Work instruction: Transcribe the entries below exactly.

::::::::

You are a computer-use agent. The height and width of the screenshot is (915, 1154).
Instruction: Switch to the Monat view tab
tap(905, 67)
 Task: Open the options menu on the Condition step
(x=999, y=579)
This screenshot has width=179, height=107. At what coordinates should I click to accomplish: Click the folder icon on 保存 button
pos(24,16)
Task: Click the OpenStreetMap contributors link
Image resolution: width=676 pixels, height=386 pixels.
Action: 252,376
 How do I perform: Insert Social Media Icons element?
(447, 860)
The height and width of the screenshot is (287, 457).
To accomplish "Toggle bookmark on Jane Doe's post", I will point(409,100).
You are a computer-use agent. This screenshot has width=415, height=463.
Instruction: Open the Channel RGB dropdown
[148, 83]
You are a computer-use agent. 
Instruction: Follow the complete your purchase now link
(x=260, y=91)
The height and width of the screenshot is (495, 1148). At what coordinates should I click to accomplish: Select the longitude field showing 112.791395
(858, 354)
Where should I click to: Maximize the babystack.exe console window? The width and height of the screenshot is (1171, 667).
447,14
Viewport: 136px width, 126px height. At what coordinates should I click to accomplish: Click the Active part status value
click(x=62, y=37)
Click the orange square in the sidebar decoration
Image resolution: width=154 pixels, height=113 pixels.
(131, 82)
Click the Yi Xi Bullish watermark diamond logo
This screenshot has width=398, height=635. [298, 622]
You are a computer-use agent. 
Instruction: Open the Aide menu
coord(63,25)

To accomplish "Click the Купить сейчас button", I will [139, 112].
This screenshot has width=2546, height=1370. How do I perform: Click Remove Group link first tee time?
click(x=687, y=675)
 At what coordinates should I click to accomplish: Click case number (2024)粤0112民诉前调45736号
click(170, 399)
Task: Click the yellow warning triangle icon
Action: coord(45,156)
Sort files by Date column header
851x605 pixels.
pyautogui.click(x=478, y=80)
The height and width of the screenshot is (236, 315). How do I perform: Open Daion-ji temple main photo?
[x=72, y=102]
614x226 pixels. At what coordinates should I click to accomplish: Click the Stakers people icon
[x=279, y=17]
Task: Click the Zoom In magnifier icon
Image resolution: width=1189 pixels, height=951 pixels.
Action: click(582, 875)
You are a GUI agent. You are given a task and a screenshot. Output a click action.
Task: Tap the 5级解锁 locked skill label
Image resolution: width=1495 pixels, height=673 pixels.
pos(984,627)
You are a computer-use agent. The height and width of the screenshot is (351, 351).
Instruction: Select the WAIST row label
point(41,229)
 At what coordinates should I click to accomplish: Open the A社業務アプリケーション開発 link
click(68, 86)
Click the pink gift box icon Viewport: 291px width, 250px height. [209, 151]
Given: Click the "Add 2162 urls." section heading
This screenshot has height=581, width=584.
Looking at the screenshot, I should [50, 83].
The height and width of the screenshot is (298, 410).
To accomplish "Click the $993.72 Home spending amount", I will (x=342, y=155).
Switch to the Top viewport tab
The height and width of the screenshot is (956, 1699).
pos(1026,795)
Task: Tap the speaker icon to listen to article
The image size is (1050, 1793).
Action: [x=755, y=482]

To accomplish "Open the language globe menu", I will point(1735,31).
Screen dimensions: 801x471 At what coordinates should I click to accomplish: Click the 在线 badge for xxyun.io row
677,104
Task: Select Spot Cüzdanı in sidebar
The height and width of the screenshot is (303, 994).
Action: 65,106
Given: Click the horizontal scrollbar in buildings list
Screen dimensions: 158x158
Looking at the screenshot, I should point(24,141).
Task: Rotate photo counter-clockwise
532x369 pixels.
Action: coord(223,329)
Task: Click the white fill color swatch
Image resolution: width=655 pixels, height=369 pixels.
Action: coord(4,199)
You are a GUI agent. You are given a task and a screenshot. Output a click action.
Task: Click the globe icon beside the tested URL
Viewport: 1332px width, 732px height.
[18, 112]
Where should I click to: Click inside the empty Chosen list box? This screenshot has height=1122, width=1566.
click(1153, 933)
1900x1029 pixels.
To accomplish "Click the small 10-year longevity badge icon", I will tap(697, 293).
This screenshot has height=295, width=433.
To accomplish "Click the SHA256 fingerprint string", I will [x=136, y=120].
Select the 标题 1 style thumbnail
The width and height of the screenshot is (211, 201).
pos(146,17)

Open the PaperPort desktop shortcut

::::::::

Reply:
You are a computer-use agent. The height and width of the screenshot is (915, 1154).
Instruction: Switch to the Monat view tab
tap(905, 67)
 Task: Open the options menu on the Condition step
(x=999, y=579)
This screenshot has width=179, height=107. At what coordinates should I click to accomplish: Click the folder icon on 保存 button
pos(24,16)
Task: Click the OpenStreetMap contributors link
Image resolution: width=676 pixels, height=386 pixels.
Action: 252,376
 How do I perform: Insert Social Media Icons element?
(447, 860)
The height and width of the screenshot is (287, 457).
To accomplish "Toggle bookmark on Jane Doe's post", I will point(409,100).
You are a computer-use agent. This screenshot has width=415, height=463.
Instruction: Open the Channel RGB dropdown
[148, 83]
You are a computer-use agent. 
Instruction: Follow the complete your purchase now link
(x=260, y=91)
The height and width of the screenshot is (495, 1148). At what coordinates should I click to accomplish: Select the longitude field showing 112.791395
(858, 354)
Where should I click to: Maximize the babystack.exe console window? The width and height of the screenshot is (1171, 667).
447,14
Viewport: 136px width, 126px height. At what coordinates should I click to accomplish: Click the Active part status value
click(x=62, y=37)
Click the orange square in the sidebar decoration
Image resolution: width=154 pixels, height=113 pixels.
(131, 82)
Click the Yi Xi Bullish watermark diamond logo
This screenshot has width=398, height=635. [298, 622]
You are a computer-use agent. 
Instruction: Open the Aide menu
coord(63,25)

To accomplish "Click the Купить сейчас button", I will [139, 112].
This screenshot has width=2546, height=1370. How do I perform: Click Remove Group link first tee time?
click(x=687, y=675)
 At what coordinates should I click to accomplish: Click case number (2024)粤0112民诉前调45736号
click(170, 399)
Task: Click the yellow warning triangle icon
Action: coord(45,156)
Sort files by Date column header
851x605 pixels.
pyautogui.click(x=478, y=80)
The height and width of the screenshot is (236, 315). How do I perform: Open Daion-ji temple main photo?
[x=72, y=102]
614x226 pixels. At what coordinates should I click to accomplish: Click the Stakers people icon
[x=279, y=17]
Task: Click the Zoom In magnifier icon
Image resolution: width=1189 pixels, height=951 pixels.
Action: click(582, 875)
You are a GUI agent. You are given a task and a screenshot. Output a click action.
Task: Tap the 5级解锁 locked skill label
Image resolution: width=1495 pixels, height=673 pixels.
pos(984,627)
You are a computer-use agent. The height and width of the screenshot is (351, 351).
Instruction: Select the WAIST row label
point(41,229)
 At what coordinates should I click to accomplish: Open the A社業務アプリケーション開発 link
click(68, 86)
Click the pink gift box icon Viewport: 291px width, 250px height. [209, 151]
Given: Click the "Add 2162 urls." section heading
This screenshot has height=581, width=584.
Looking at the screenshot, I should [50, 83].
The height and width of the screenshot is (298, 410).
To accomplish "Click the $993.72 Home spending amount", I will (x=342, y=155).
Switch to the Top viewport tab
The height and width of the screenshot is (956, 1699).
pos(1026,795)
Task: Tap the speaker icon to listen to article
The image size is (1050, 1793).
Action: [x=755, y=482]

To accomplish "Open the language globe menu", I will point(1735,31).
Screen dimensions: 801x471 At what coordinates should I click to accomplish: Click the 在线 badge for xxyun.io row
677,104
Task: Select Spot Cüzdanı in sidebar
The height and width of the screenshot is (303, 994).
Action: 65,106
Given: Click the horizontal scrollbar in buildings list
Screen dimensions: 158x158
Looking at the screenshot, I should point(24,141).
Task: Rotate photo counter-clockwise
532x369 pixels.
Action: coord(223,329)
Task: Click the white fill color swatch
Image resolution: width=655 pixels, height=369 pixels.
Action: coord(4,199)
You are a GUI agent. You are given a task and a screenshot. Output a click action.
Task: Click the globe icon beside the tested URL
Viewport: 1332px width, 732px height.
[18, 112]
Where should I click to: Click inside the empty Chosen list box? This screenshot has height=1122, width=1566.
click(1153, 933)
1900x1029 pixels.
To accomplish "Click the small 10-year longevity badge icon", I will tap(697, 293).
This screenshot has height=295, width=433.
To accomplish "Click the SHA256 fingerprint string", I will [x=136, y=120].
Select the 标题 1 style thumbnail
The width and height of the screenshot is (211, 201).
pos(146,17)

Open the PaperPort desktop shortcut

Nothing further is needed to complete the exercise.